Gonzalo Jiménez de Quesada, fondateur de la ville de Bogota, capitale actuelle de la Colombie. Il est un des tout premiers Européens à observer la pomme de terre en 1537.


La méfiance des Européens envers la pomme de terre se traduit par une progression très lente du tubercule dans leur culture. Il faut attendre 1562, environ trente ans après sa découverte par les conquistadors, pour qu’il fasse très discrètement la traversée vers l’Ancien Monde. Sa culture s’implante d’abord dans les Canaries, véritable plaque tournante de la navigation transatlantique et moyen terme idéal entre l’Amérique du Sud et l’Europe pour acclimater les nouvelles plantes.
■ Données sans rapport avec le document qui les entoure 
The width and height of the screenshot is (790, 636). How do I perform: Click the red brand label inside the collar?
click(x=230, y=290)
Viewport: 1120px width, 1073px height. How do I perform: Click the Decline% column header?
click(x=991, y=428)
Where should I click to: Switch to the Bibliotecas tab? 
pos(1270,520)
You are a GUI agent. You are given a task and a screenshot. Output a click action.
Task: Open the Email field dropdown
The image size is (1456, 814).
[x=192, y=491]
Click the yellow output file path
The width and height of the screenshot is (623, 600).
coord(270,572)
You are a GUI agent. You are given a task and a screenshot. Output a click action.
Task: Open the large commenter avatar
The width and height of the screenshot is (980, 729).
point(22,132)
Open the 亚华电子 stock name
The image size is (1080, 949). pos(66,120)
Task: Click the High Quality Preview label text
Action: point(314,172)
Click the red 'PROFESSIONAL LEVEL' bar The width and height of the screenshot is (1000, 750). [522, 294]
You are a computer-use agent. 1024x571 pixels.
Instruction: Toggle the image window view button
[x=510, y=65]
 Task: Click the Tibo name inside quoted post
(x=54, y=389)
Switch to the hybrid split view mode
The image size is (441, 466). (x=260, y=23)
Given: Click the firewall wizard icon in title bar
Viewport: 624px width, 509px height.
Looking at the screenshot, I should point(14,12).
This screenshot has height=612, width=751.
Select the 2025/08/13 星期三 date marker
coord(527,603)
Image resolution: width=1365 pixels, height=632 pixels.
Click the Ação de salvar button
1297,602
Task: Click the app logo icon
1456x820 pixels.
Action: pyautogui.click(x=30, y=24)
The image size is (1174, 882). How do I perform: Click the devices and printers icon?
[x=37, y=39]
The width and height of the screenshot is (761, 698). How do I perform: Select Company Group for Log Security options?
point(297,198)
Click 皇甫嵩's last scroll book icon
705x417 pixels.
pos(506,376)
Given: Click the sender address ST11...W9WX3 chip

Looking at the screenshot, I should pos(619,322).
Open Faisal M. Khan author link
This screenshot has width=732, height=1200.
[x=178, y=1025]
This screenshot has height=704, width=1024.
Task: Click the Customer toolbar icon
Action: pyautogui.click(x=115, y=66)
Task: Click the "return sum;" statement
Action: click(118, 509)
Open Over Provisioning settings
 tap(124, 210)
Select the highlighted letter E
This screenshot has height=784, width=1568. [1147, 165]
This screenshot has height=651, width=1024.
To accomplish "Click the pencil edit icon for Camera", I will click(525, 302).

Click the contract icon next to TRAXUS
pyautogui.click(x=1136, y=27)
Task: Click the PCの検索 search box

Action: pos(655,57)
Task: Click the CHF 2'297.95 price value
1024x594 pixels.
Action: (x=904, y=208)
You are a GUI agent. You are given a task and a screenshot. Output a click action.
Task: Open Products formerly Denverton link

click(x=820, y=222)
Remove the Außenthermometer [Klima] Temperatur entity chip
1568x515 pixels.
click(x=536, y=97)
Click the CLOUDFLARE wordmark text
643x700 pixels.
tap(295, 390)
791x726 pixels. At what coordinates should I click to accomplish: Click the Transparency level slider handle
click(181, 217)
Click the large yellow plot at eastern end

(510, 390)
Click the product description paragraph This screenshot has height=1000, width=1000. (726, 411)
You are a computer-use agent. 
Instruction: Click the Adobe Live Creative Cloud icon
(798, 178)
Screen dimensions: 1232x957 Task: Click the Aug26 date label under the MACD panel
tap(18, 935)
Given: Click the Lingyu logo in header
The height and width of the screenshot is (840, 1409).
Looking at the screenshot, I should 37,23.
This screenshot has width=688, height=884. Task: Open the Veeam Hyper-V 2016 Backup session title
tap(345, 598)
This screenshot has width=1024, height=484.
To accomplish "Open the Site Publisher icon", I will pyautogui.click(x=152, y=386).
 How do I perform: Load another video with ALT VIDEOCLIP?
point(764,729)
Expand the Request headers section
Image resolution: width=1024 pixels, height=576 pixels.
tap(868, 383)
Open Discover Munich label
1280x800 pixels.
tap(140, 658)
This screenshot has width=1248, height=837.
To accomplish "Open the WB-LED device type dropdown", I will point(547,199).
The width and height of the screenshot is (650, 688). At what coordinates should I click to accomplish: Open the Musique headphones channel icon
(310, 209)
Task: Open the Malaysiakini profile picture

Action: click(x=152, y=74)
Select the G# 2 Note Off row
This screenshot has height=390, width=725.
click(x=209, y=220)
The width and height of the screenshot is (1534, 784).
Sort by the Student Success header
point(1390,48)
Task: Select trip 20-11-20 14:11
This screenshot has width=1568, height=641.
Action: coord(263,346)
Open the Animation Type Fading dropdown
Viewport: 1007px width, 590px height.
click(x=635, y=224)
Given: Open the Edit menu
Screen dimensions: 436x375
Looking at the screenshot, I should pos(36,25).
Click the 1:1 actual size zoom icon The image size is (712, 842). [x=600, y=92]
La pomme de terre demeure dans l’île quelques années sous le nom de patata, par confusion avec la patate douce appelée batata en langue arawak d’Haïti. Cette confusion originelle aura d’importantes conséquences linguistiques, vu que les Anglais nommeront la pomme de terre potatoe.


En 1570, soit huit ans après la traversée, la pomme de terre gagne le continent par Séville, sorte de maison mère des Canaries. Trois ans plus tard, l’hôpital pour pauvres et infirmes de la Sangre, situé au nord de la ville, commence à en acheter, mais pour prodiguer des soins ! Car la pomme de terre est d’abord considérée comme un médicament. En 1565, Philippe ii d’Espagne[4] en a déjà envoyé au pape Pie iv pour le soigner. En outre, les quantités expédiées des Canaries vers Anvers en 1567 et vers Rouen en 1574 sont insignifiantes et évoquent davantage la pharmacopée que l’alimentation[5].


Mais bientôt, la pomme de terre intégrera le régime alimentaire européen. Suite au prochain épisode...

[1]Mercedes Ames, David M. Spooner, « DNA from herbarium specimens settles a controversy about origins of the European potato », American Journal of Botany, n° 95 (2), 2008, p. 12-14. [2]Rousselle-Bourgeois, Spire, 2003, p. 162, 163. [3]Madeleine Ferrières, Histoire de peurs alimentaires, Paris, Seuil, 2002, p. 114 et suiv.; John Reader, Potato, A History of the Propitious esculent, New Haven, Londres, Yale University Press, William Heinemann, 2008, chapitre 5. [4] Le roi d’Espagne a reçu des pommes de terre directement des colonies. [5]Gentilcore, 2012; Reader, 2008, chapitre 5, 6.